Your API key is stored in browser localStorage and never sent to Onehouse servers.

What it does

Chat

Ask questions about the running job in natural language. The agent has full context — stages, tasks, SQL plans, executor logs — and answers with specific observations about your job, not generic Spark advice.

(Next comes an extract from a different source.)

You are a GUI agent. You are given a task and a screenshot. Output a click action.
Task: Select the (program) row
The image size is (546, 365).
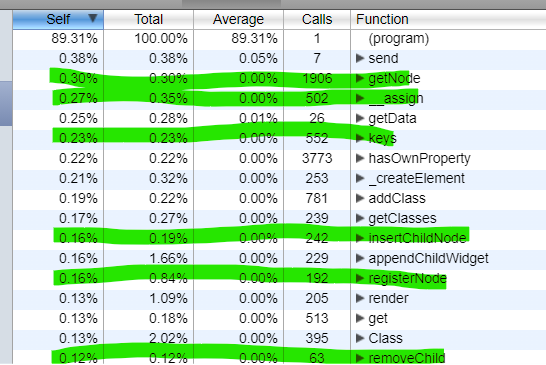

"How many stages have completed?" "Why is stage 4 taking so long?" "Which executor is causing the skew?"

AI Agent Chat tab

Diagnostics

Real-time health alerts for the conditions that slow jobs down most, with the underlying analysis shown alongside each finding:

  • Data skew
  • Shuffle spill to disk
  • GC pressure
  • OOM risk
  • Straggler tasks

AI Agent Diagnostics view with stage analysis

Monitor

Live executor and SQL metrics in a single view alongside your job:

  • GC Pressure — fraction of executor time spent in garbage collection
  • Skew Ratio — how unbalanced task durations are within a stage
  • Spill (GB) — total memory + disk spill across active stages
  • Task Duration (s) — per-task runtime distribution, with stragglers highlighted
  • Shuffle info — bytes read/written, shuffle partitions, fetch wait time
  • Executor info — CPU, heap, active/failed task counts per executor
  • SQL / Cache info — query plans, accelerated stages, cached datasets

AI Agent Monitor tab

Notes

  • The agent UI is reachable only while the driver pod is running. When the SparkContext shuts down at job end, the Spark UI (and the agent) goes with it. For longer interactive sessions, run a bigger workload (SCALE_FACTOR=10 or higher) so queries stay in flight.
  • For very large runs (thousands of stages or hundreds of SQL queries), you can bump the agent's in-memory context limits via spark.quanton.agent.context.max.completed.stages (default is lower) — the example above keeps defaults since SF=10 fits comfortably.